Ziel A:
Beantworte zum Text über das Ruanda-Gesetz diese Fragen:
(i) Welches Stück von Shakespeare wird als Beispiel für eine Schurkenrede genannt?
(ii) Was hat das Oberste Gericht in Großbritannien laut Text über Ruanda erklärt?
(iii) Welche Aufgabe hat Sven Lohmann, und wo ist er tätig?
Ziel B: Ändere eine Stelle im Text über das Ruanda-Gesetz: Gib ihn ab „Die Verabschiedung dieses“ und weiter bis einschließlich „Land gebracht werden.“ wieder. Ersetze dabei „Flüge“ durch „Abschiebeflüge“.

Ausgewählter Abschnitt:
++++++++++++++++++++

Der konservative, ja, reaktionäre britische Premier Rishi Sunak entwickelte sich zu einem reichen wie abstoßenden Politiker. Der britische Premierminister will sich bei der Abwehr von Migranten profilieren.

Als Sohn eingewanderter Eltern ist das besonders infam.

England wie ganz Britannien leidet an dem von seinen Konservativen eingeleiteten Brexit: Machtpoker, der mit spätimperialen Schmerzen verstärkt, in ein Desaster führt(e).

Nun werden bei Sunak Migranten und Schutzsuchende Sündenböcke und in einer an Heuchelei kaum zu überbietender Rede begründet er die Abschiebung nach dem unsicheren Ruanda so:

Wir haben das Ruanda-Gesetz eingeführt, um gefährdete Migranten davon abzuhalten von der gefährlichen Überfahrt abzuhalten und das Geschäftsmodell der kriminellen Banden, die sie ausbeuten, zu brechen.


Die Verabschiedung dieses Gesetzes wird es uns ermöglichen das zu tun und deutlich zu machen, dass man nicht bleiben kann, wenn man illegal einreist.

 Unser Hauptaugenmerk liegt nun darauf, die Flüge zu starten und ich bin mir sicher, dass nichts uns daran hindern wird, dies zu tun und Leben zu retten.

Hätte der kleine Mann große Sprachkraft könnte das eine Schurkenrede von Shakespeare sein - etwa aus Richard III.


Jenseits der Blöd-Presse diesseits und jenseits des Ärmelkanals ist das Entsetzen bei Experten und kenntnisreichen Jornalisten groß; hier gibt es einige Stimmen wie die von Sven Lohmann, ARD-Korrespondent in London, auf tagesschau.de:

Das Oberste Gericht in Großbritannien hat erklärt, dass Ruanda für Flüchtlinge kein sicheres Land ist. Von dort fliehen Menschen, auch ins Vereinigte Königreich. Schutzsuchende dürften daher nicht in das afrikanische Land gebracht werden.

Den Plan dennoch durchzuziehen funktioniert also nur, wenn man einfach per Gesetz behauptet, Ruanda sei sicher, so wie die Tories es nun machen. 

...

++++++++++++++++++++

Datenauszug:
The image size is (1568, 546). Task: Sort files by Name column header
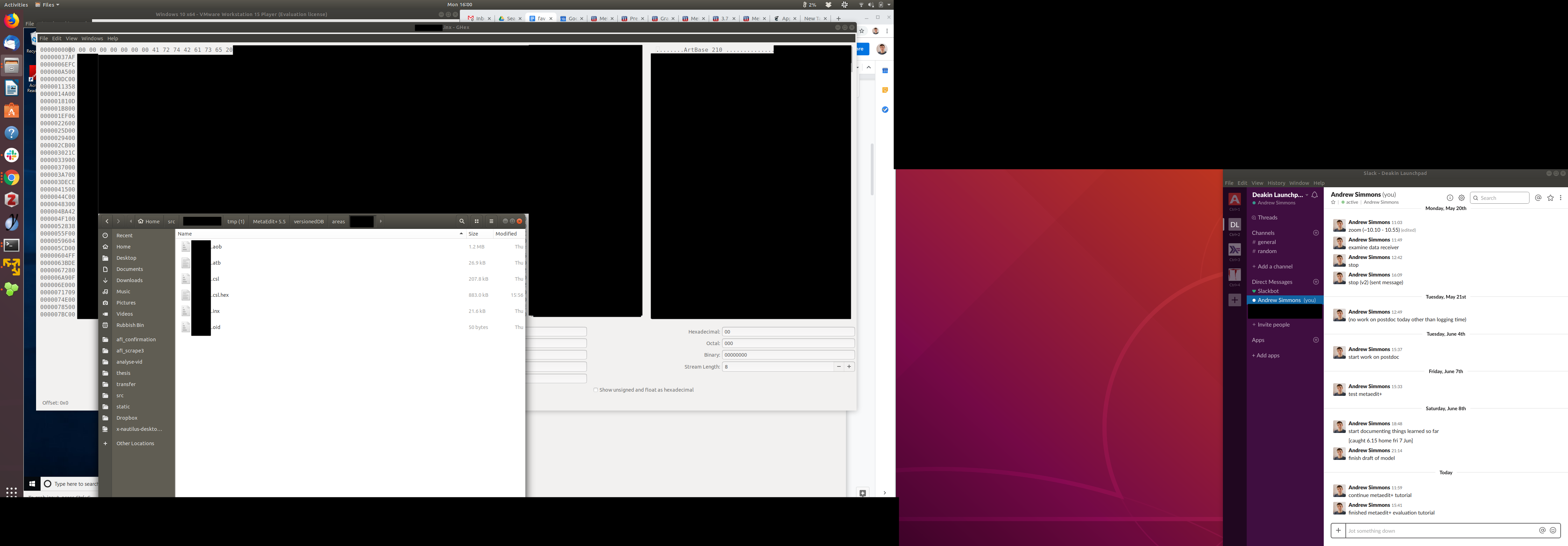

++++++++++++++++++++

Antwort A:
(i) Richard III.
(ii) Ruanda ist für Flüchtlinge kein sicheres Land.
(iii) Er ist ARD-Korrespondent in London.

Antwort B:
Die Verabschiedung dieses Gesetzes wird es uns ermöglichen das zu tun und deutlich zu machen, dass man nicht bleiben kann, wenn man illegal einreist.

 Unser Hauptaugenmerk liegt nun darauf, die Abschiebeflüge zu starten und ich bin mir sicher, dass nichts uns daran hindern wird, dies zu tun und Leben zu retten.

Hätte der kleine Mann große Sprachkraft könnte das eine Schurkenrede von Shakespeare sein - etwa aus Richard III.


Jenseits der Blöd-Presse diesseits und jenseits des Ärmelkanals ist das Entsetzen bei Experten und kenntnisreichen Jornalisten groß; hier gibt es einige Stimmen wie die von Sven Lohmann, ARD-Korrespondent in London, auf tagesschau.de:

Das Oberste Gericht in Großbritannien hat erklärt, dass Ruanda für Flüchtlinge kein sicheres Land ist. Von dort fliehen Menschen, auch ins Vereinigte Königreich. Schutzsuchende dürften daher nicht in das afrikanische Land gebracht werden.